作者有话要说:蓟门关什么的,不要跟现实的重叠哈,地名都是我随便起的
还有两三章就要完结啦!!!
第95章 封石城
夜幕低垂之前, 萧方终于进了封石城。
守城的卓凉将军是卓太妃的堂弟,在京城时也是见过面的,一见到熟悉的人, 萧方心头一松, 从马上跌下来。
小圆和众人忙用轿椅抬他去安顿下来,惊吓了一天一夜, 人还没到屋子里, 就已经昏沉沉睡过去。
梦里也不得安宁,四处都是火在烧,还有邢阳。
邢阳穿着他的衣服,引着人在城中四处走,将破门而入的追兵一个个地带入绝地,最后在火光中放声大笑, 与人一起滚入火中,再没有出现。
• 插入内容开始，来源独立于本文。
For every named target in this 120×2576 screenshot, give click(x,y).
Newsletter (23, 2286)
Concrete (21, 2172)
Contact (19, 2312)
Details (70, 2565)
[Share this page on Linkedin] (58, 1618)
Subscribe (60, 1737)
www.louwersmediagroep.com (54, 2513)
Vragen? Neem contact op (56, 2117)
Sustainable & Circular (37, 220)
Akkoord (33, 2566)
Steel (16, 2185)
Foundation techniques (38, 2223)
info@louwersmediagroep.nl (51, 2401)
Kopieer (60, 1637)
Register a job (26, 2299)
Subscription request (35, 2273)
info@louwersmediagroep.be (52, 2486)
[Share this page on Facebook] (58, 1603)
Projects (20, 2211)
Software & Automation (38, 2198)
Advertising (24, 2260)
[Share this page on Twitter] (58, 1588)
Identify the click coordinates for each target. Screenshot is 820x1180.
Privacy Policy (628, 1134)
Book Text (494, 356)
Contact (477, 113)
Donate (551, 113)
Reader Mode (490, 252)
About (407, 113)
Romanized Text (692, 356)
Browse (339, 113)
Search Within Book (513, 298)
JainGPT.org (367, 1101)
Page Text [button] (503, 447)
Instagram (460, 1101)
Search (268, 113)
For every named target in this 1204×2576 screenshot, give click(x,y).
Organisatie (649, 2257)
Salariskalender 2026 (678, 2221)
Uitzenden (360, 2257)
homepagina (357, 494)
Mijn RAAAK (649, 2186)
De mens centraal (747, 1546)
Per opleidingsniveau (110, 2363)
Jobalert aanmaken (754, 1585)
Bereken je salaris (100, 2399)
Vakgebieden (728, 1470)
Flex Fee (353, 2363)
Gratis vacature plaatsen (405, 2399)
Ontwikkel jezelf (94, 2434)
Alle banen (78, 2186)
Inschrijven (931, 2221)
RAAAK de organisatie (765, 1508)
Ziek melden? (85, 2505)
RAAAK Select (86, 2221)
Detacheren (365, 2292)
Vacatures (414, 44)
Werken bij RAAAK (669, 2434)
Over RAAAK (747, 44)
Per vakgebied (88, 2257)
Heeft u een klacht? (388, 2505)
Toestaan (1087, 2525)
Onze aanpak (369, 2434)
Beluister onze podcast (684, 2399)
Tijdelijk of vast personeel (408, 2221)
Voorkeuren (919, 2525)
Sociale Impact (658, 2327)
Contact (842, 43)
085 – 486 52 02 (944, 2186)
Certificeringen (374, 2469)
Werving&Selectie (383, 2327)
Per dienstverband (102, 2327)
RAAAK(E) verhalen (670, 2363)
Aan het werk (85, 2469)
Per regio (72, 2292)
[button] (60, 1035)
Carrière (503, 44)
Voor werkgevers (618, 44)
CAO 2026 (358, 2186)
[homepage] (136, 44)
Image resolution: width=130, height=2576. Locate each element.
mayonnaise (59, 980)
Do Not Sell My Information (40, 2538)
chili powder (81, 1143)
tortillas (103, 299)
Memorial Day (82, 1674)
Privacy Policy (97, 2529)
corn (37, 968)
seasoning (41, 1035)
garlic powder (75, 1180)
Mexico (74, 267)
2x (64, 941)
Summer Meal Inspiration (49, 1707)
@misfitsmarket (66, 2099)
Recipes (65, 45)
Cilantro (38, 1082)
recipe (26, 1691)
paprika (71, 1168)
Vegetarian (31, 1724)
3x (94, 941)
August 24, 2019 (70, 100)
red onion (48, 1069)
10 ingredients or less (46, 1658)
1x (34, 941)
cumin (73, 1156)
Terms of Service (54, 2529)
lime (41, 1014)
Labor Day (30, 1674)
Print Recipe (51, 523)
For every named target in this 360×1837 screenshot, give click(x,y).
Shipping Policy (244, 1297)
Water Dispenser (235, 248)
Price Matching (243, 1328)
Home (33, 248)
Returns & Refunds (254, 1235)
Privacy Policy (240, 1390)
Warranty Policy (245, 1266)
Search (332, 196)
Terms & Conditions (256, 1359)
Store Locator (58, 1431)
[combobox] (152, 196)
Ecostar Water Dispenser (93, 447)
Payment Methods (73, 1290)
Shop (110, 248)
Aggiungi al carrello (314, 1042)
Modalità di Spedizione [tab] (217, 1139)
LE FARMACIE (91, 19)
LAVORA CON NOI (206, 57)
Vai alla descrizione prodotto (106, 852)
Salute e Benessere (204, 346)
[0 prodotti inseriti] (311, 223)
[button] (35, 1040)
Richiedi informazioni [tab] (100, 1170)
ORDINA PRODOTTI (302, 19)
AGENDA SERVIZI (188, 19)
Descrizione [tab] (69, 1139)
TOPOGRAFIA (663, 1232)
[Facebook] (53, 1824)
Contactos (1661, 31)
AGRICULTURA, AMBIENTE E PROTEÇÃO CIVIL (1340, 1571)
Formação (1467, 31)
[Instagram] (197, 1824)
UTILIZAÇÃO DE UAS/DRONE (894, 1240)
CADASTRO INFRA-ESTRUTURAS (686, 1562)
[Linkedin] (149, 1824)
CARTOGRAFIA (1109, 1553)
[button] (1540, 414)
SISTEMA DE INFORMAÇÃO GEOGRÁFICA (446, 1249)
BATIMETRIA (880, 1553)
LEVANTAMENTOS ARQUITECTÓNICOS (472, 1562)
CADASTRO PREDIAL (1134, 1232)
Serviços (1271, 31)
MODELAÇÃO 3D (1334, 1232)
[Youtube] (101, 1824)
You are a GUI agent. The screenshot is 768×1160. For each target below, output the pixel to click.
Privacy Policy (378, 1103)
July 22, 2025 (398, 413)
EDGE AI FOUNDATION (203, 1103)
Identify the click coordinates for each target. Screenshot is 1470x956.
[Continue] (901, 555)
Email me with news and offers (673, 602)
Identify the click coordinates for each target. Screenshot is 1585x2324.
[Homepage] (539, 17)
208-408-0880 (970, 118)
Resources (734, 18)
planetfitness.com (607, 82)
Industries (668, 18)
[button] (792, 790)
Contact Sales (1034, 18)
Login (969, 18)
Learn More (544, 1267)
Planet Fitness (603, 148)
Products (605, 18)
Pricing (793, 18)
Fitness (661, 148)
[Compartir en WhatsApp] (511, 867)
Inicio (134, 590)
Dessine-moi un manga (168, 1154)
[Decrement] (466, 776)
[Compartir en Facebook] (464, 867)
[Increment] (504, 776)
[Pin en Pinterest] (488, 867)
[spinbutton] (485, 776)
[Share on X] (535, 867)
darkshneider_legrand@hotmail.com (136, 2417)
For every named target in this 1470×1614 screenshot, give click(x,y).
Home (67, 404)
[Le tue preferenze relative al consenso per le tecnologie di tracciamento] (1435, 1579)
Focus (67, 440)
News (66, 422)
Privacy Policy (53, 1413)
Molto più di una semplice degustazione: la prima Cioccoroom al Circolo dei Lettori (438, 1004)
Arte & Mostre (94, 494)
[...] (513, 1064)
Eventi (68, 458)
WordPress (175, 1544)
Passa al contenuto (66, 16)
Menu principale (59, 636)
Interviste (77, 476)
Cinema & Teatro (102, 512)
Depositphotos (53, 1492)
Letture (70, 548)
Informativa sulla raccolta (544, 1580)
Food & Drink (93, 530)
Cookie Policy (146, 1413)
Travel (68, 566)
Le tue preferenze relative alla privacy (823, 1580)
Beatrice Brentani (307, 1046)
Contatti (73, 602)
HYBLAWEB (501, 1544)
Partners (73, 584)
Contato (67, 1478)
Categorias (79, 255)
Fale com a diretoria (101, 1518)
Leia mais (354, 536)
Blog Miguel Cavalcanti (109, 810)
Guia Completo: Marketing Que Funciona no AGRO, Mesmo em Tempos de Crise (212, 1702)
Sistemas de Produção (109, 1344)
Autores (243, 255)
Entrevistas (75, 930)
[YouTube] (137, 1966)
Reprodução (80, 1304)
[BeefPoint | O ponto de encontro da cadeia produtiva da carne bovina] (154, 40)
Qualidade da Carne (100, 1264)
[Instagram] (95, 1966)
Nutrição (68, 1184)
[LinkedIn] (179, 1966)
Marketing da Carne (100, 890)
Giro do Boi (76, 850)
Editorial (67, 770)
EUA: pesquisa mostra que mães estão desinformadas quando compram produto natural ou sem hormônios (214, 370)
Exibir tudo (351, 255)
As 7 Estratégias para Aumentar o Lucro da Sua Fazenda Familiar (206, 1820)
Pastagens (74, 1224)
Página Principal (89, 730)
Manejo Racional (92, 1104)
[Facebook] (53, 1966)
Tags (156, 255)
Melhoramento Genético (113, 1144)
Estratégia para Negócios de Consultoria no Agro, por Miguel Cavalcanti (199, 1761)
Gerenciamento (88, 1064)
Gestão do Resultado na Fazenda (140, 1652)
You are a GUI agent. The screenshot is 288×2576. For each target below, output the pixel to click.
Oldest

萧方汗涔涔地惊醒,天还没有亮,身上困乏, 想来睡得不安稳, 也没有睡多久。
他喘息着冷静片刻, 还来不及叫小圆, 便听到有人笃笃笃地敲着门板,规律而急促。
“皇上恕罪,”有人在外面说:“卓凉有要事通禀。”
萧方立即披了衣服出门,门外的人果然是卓凉, 战事紧急,只简单寒暄两句便开门见山问道:“皇上可曾看过邢阳将军的书信?”
“还没有。”萧方赶路匆忙,完全没顾得上。
卓凉眉头紧皱:“邢将军在信上说, 此次西戎兵来得古怪突然,人数又远比想象中还要多,像是早就有所准备,专为皇上而来。”
萧方一愣:“不应该啊,这一路上的西戎守军都已经被打散,不应该还有这么多人。”
“问题就在这里,”卓凉道:“邢将军说,对方并不是残兵败将,而是军备整齐,而且他听到有人在喊,‘生擒东檀皇帝,封侯拜将’。”
萧方的手都凉了,如果真是这样的话,那这些人之前都在哪里?故意隐藏起来的吗?又是什么时候藏起来的?
卓凉不敢将担忧露得太明显,只能说道:“我已经向蓝阳关和季将军那边派出人送信,蓝阳关那边还好,这一路上已经被我们打通,只是季将军那边……”
“怎么了?”
“臣有个设想,”他顿了一下:“如果西戎早有准备,不惜长期将这些人隐藏在柴岭中或隐藏在可随时集结于南川之处,那眼下的情况便都能说得通了。”
萧方细想这话,禁不住打了个哆嗦。